Help, I’ve been hacked! (or maybe I haven't!) Please help me improve my security.

ToTo Man

macrumors regular
Original poster
Oct 22, 2008
145
1
Not sure if I've posted this in the right forum so mods please feel free to move if necessary.

I should say here at the start that my knowledge of networks and network security is very basic, so please bear with me.

Last night as I attempted to shut down my Mac Pro I received a warning message informing me that there were still “8 users connected to this computer”. :eek: WTF???!!! This is the first time I’ve encountered this (sometimes it might say “there are still 1 or 2 users connected” but this only happens when I forget to shut down my other computers first, hence I assume this message referred to my other computers being connected, but I definitely do not have 8 other computers!).

My home network consists of an AirPort Extreme, to which I have my Mac Pro connected by ethernet cable, plus 3 other machines by wifi via WPA2 password (a Mac Mini, MacBook Air and iPhone).

In my mind the Mac Pro would have been the least vulnerable and unlikely to be hacked, given that it is NOT connected by wifi, and I don’t use it surf the web or download any apps or other files. I do however have enabled File Sharing and Screen Sharing on the MP, plus Allow Incoming Connections for iTunes, so that I can control the MP and access its content using the other computers on my network (using the MP’s log-in name and password).
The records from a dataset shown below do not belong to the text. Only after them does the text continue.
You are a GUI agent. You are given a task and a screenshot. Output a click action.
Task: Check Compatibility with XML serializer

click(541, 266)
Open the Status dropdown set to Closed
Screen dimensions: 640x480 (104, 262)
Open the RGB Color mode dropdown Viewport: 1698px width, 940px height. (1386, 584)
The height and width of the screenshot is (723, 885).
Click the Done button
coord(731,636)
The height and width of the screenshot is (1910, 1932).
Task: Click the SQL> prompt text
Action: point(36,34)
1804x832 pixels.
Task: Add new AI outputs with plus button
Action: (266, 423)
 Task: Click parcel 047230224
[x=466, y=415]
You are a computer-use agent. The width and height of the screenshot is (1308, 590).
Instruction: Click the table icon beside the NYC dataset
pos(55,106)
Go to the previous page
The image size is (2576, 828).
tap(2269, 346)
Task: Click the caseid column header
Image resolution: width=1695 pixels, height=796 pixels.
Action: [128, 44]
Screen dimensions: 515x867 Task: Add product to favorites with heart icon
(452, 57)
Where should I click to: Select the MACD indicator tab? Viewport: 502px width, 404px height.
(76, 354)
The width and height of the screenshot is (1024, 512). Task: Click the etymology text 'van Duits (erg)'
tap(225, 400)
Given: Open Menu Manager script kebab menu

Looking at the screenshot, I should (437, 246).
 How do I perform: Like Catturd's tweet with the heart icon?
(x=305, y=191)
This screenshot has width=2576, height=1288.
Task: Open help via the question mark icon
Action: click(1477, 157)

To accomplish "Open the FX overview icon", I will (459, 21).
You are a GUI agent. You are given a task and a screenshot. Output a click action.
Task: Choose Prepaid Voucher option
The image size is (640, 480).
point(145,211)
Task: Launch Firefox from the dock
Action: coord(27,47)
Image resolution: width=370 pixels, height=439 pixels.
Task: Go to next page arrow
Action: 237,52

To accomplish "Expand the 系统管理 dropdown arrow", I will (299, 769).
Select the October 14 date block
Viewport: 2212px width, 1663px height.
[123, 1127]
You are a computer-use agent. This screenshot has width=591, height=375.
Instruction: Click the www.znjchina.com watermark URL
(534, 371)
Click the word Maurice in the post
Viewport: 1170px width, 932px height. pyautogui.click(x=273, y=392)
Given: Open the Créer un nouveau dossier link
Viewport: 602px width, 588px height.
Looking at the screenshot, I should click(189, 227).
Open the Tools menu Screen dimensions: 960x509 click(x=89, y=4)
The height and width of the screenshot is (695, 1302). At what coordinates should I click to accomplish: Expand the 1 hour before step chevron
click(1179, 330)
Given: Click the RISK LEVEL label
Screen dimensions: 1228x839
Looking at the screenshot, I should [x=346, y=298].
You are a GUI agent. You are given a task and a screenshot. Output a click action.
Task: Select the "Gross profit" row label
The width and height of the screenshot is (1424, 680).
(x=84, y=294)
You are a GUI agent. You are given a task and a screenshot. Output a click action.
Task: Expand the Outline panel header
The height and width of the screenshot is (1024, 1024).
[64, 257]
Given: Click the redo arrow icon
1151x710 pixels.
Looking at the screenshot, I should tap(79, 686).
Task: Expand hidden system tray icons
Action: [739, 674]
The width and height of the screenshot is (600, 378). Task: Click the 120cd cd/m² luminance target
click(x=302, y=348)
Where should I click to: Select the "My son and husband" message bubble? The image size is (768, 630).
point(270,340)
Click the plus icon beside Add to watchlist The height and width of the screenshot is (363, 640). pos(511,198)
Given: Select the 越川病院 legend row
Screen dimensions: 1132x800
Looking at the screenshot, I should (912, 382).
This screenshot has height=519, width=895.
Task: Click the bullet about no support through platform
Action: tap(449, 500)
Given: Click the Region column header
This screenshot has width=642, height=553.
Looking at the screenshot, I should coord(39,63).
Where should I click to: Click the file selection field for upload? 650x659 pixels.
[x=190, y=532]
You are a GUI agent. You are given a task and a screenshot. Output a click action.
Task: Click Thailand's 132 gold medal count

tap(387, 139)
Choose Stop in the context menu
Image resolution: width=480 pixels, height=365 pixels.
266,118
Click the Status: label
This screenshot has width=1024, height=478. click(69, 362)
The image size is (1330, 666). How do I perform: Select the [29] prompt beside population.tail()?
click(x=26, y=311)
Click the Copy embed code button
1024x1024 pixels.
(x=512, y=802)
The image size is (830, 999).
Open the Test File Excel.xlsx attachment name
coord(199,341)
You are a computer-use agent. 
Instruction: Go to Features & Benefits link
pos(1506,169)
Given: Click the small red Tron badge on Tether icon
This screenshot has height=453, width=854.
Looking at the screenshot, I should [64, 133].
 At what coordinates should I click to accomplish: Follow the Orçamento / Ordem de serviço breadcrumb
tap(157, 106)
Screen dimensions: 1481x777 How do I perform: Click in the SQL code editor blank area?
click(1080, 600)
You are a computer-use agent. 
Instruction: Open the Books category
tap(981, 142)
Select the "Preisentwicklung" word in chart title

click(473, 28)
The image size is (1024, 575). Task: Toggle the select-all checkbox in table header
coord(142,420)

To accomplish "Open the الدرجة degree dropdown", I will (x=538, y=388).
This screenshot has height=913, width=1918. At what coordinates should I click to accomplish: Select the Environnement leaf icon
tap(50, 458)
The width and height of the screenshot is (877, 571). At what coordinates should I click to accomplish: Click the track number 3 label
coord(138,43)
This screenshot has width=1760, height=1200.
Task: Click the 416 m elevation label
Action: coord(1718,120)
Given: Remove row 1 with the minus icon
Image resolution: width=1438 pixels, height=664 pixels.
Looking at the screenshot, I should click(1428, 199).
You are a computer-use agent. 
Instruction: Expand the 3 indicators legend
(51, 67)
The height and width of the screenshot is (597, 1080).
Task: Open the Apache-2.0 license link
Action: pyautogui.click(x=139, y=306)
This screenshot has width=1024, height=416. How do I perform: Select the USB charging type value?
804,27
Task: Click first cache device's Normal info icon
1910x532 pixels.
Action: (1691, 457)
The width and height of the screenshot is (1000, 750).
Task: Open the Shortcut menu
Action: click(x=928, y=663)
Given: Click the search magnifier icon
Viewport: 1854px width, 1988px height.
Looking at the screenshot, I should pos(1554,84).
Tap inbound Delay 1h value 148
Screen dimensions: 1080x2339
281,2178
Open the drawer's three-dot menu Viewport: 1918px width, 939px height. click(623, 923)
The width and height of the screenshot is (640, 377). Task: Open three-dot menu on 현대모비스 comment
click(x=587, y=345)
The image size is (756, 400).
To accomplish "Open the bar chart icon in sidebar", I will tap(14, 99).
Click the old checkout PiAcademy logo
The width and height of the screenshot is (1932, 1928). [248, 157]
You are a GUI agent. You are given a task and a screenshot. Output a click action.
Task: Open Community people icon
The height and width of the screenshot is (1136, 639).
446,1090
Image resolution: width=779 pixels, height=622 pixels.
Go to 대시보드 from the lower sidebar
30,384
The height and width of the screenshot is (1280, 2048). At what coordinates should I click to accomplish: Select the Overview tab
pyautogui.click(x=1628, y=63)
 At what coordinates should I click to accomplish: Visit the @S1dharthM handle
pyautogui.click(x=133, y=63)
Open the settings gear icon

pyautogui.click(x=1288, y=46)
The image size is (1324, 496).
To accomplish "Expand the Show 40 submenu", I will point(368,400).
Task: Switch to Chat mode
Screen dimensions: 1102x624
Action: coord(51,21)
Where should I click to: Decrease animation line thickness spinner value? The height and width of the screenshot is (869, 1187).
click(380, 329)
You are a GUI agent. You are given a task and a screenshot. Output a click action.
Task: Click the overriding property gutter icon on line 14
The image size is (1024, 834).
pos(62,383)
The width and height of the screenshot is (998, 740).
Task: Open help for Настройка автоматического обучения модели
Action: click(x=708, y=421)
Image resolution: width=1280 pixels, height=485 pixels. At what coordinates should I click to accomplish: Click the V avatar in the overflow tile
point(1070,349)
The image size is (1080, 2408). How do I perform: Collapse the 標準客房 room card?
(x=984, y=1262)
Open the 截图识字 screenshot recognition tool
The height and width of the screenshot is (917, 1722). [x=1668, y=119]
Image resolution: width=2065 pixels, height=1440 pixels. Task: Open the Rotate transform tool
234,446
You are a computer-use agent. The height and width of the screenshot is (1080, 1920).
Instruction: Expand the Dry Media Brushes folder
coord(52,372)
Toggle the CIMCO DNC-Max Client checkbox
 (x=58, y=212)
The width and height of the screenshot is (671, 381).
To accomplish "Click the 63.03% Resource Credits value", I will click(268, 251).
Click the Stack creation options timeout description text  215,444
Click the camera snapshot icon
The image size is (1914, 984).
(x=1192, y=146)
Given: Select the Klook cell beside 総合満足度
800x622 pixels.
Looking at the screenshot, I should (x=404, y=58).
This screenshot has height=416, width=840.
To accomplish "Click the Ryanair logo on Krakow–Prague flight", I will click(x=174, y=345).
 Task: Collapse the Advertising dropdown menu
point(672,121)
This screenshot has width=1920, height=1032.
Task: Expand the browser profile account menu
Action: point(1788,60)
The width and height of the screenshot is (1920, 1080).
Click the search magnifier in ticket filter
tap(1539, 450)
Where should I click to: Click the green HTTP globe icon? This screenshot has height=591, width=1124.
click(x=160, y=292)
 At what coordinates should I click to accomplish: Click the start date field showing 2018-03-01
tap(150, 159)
As I said above, last night was the first night that set alarm bells off in my mind, but maybe I’ve been hacked before and I just didn’t notice it. Having limited knowledge of networks and network security, my knee-jerk reaction was to disable Screen Sharing and File Sharing, but this isn’t really a practical long-term solution as it means I can no longer access or control the MP through my other machines on my network.

I would be extremely grateful for any explanations you could give me on how my MP could have been hacked, and any advice on how to improve my security to reduce the risk of this happening in the future?
 
Last edited:

eawmp1

macrumors 601
Feb 19, 2008
4,135
5
FL
Have you opened Airport Utility to see what is connected to your wifi network?
 

ToTo Man

macrumors regular
Original poster
Oct 22, 2008
145
1
Have you opened Airport Utility to see what is connected to your wifi network?
Yes, and according to AirPort utility there aren't any wireless clients connected to my wifi network other than my own computers.
 

benwiggy

macrumors 68020
Jun 15, 2012
2,186
15
It's unlikely that you were hacked. To be hacked, the intruder would have had to:
connect to your WiFi network (possible, but rare);
Then login to your shared folders using a valid username and password.
Then get a few mates to do the same thing.

It's more likely that this is a bug in which the same computer/device is re-logging on without logging off. Most likely a laptop that goes to sleep and wakes up, re-acquiring the share. Or possibly the iPhone.

This is purely a guess based on the description of the problem.

However, if you think you're being hacked, then change all your passwords for starters.
 

dan1eln1el5en

macrumors 6502
Jan 3, 2012
380
22
Copenhagen, Denmark
usually get those from iTunes sharing (iPhone, iPad etc.)

if you were a hacker and you "hacked" in a way that the system would report it to the user, then you are a useless hacker ;)

if you want to check go to "Console" in Utilities folder under Applications, and check the security logs.
 

ToTo Man

macrumors regular
Original poster
Oct 22, 2008
145
1
The more I read on this subject the more it appears it is a glitch as you say rather than actual unauthorised access from outsiders, so thank you for helping to further put my mind at ease. I was genuinely panicked last night!

I'm still not 100% convinced though, because last night by Mac Pro was definitely the last computer to be shut down, so I'd have expected the duplicate log-ons / log-offs to have cleared when the other computers were shut down, no?

Have Apple ever attempted to fix this problem, or is it yet another that has been put on the 'back burner'?